Entanglement as an Observer-Dependent Concept: An Application to Quantum Phase Transitions

This paper addresses the following main question: Do we have a theoretical understanding of entanglement applicable to a full variety of physical settings? It is clear that not only the assumption of distinguishability, but also the few-subsystem scenario, are too narrow to embrace all possible physical settings. In particular, the need to go beyond the traditional subsystem-based framework becomes manifest when one tries to apply the conventional concept of entanglement to the physics of matter, since the constituents of a quantum many-body system are indistinguishable particles. We shall discuss here a notion of generalized entanglement, which can be applied to any operator language (fermions, bosons, spins, etc.) used to describe a physical system and which includes the conventional entanglement settings introduced to date in a unified fashion.
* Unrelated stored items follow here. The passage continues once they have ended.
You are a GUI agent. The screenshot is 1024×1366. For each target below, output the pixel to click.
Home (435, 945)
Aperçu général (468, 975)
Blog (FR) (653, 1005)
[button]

This is realized by noticing that entanglement is an observer-dependent concept, whose properties are determined by the expectations of a distinguished set of observables without reference to a preferred subsystem decomposition, i.e., it depends on the physically relevant point of view. This viewpoint depends in turn upon the relationship between different sets of observables that determine our ability to control the system of interest. Indeed, the extent to which entanglement is present depends on the observables used to measure a system and describe its states. This represents a most conspicuous advantage as will be highlighted by the condensed-matter application we will discuss.